[Opening Study material section]

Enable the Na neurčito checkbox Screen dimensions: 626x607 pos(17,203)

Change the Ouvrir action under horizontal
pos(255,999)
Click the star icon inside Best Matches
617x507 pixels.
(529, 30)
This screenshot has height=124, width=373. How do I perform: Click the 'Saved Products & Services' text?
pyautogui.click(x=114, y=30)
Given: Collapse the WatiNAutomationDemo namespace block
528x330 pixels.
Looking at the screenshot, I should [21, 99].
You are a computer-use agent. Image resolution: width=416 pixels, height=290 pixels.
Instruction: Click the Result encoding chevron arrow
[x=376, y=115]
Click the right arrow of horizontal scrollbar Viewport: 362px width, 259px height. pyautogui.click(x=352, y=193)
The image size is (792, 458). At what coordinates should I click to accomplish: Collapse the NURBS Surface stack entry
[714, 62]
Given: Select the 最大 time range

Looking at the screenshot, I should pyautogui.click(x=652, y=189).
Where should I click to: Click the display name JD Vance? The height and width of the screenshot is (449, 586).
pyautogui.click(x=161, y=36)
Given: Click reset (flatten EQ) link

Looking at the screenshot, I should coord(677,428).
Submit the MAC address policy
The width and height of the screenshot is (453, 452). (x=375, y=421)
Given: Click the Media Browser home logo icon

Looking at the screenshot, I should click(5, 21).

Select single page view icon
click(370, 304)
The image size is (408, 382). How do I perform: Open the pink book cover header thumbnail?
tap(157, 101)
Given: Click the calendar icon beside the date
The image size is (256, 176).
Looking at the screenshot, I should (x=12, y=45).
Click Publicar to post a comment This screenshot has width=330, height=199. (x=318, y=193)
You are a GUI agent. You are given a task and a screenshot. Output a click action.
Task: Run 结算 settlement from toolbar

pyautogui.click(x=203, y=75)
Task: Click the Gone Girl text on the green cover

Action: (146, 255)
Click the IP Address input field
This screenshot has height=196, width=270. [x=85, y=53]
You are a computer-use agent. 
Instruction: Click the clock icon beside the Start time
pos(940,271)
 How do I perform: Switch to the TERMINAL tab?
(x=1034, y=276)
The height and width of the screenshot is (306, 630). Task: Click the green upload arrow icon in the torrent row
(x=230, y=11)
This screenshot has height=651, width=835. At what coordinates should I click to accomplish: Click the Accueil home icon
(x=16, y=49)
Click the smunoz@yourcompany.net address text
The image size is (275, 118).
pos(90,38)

[Closing Study material section]

# What is needed
The answer must consist of every line from the records above that holds "agent".

# Task output
You are a computer-use agent. Image resolution: width=416 pixels, height=290 pixels.
You are a GUI agent. You are given a task and a screenshot. Output a click action.
You are a computer-use agent. 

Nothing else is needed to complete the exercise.